The South Australian Business Chamber Executive Director, Industry and Government Engagement, Anthony Penney said for far too long South Australian businesses had felt the direct impacts from the failure of COAG to agree on a national energy policy to reduce prices, protect reliability and assure emissions reductions.
“Since the Northern Power Station’s announced closure, electricity prices have shot to unprecedented levels and it has been energy-intensive businesses, many of them South Australian SMEs, who have ultimately paid the price,” Mr Penney said.
“The South Australian Business Chamber has provided feedback and advice to shape a robust national energy policy, including through our participation in the NEG technical working group. We implore COAG leaders to think about the consumers tomorrow as they decide on the NEG’s future.”
Mr Penney said the national electricity rules put the long-term interests of consumers first, and all governments needed to bear in mind that if they wanted businesses to remain here and invest for the long term, let alone attract new foreign businesses, it would only happen with policy frameworks that minimised their costs.

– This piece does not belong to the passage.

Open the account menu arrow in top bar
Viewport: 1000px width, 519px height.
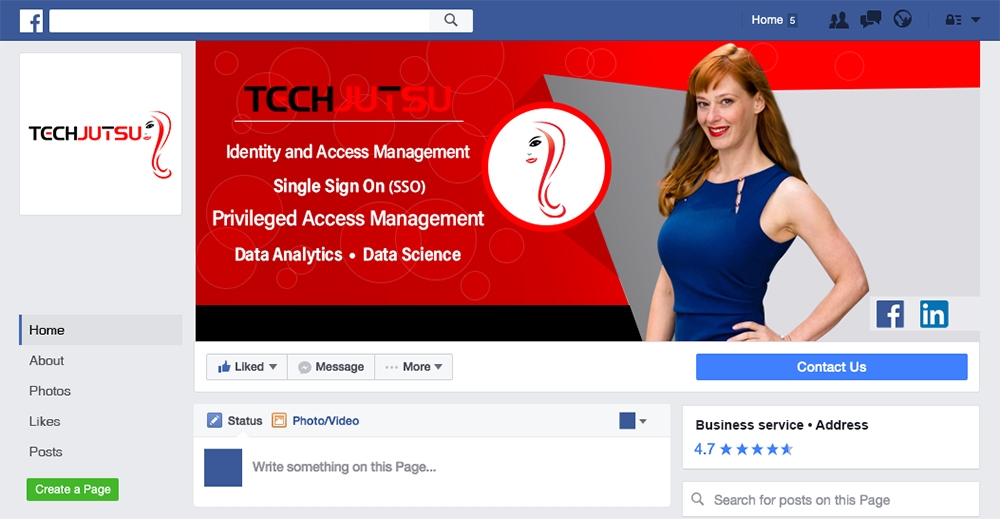976,20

“While the NEG is not a silver bullet for reducing electricity prices, and other actions such as implementing ACCC recommendations around improved market liquidity must still occur, the NEG will bring critical confidence to the market,” he said.
“Momentum for much-needed reform began building long before the state-wide blackout and subsequent Finkel Review, driven by the loss of the Northern Power Station and the rapid price hikes which followed. The NEG is unfinished business and it needs to progress.”